Да, верно, это то, что ей необходимо – без оглядки идти вперед.
Доктор Монтгомери приводит ее в приемную. За стойкой сидит регистратор.
– Тиана, это наша новая гостья.
Тиана, глядя ей прямо в глаза, с улыбкой протягивает ей ключ от ее комнаты.
– Добро пожаловать.
– Спасибо, – шепчет она.
Доктор Монтгомери тепло сжимает ей плечо.
– У нас много работы. Начнем прямо сейчас.

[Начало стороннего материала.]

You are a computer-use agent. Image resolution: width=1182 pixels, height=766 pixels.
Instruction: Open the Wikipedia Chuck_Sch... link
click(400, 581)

Первый сеанс проходит на застекленной веранде с видом на пляж. Свежий воздух, грохот волн, соленый запах океана, крики чаек – все это так непохоже на стерильную больницу, где она пряталась последние полгода точно в крепости. Здесь так легко дышится! Последние опасения покидают ее, и она позволяет себе расслабиться.
Элизабет Монтгомери – в свои шестьдесят шесть лет – психоаналитик блестящего ума и репутации, с двумя разводами и шестью детьми в придачу, – самая потрясающая из известных ей женщин. Доктор Монтгомери собственной персоной сидит напротив в плетеном кресле с подушками и разливает мятный чай в тонко позвякивающие чашки.
– Моя теория состоит в том, что вы сами себя довели. – Она кладет ногу на ногу. – Вы сами заставляете себя исчезать.
– Я? – чуть не вскрикивает она. Горячий гнев обжигает ее, и чувство блаженства, которому она вздумала было предаться, мигом испаряется без следа.
Профессор Монтгомери белозубо улыбается.
– Нет, вина лежит не только на вас. Здесь есть и вина общества, которое восхваляет женщину как сексуальный объект. Привлекательная внешность и молодость – таковы общественные установки по отношению к женщинам. Других женщин как бы не существует. В отличие от нас, мужчины не сталкиваются с подобным давлением.
Ее голос – тихий, но твердый, без гнева, печали, осуждения или горечи. Просто голос. Но от него по коже бегут мурашки и начинает быстро биться сердце. Он словно гипнотизирует. И это первое разумное заявление, что ей довелось услышать в последнее время в отношении себя. Это заставляет встряхнуться физически и морально.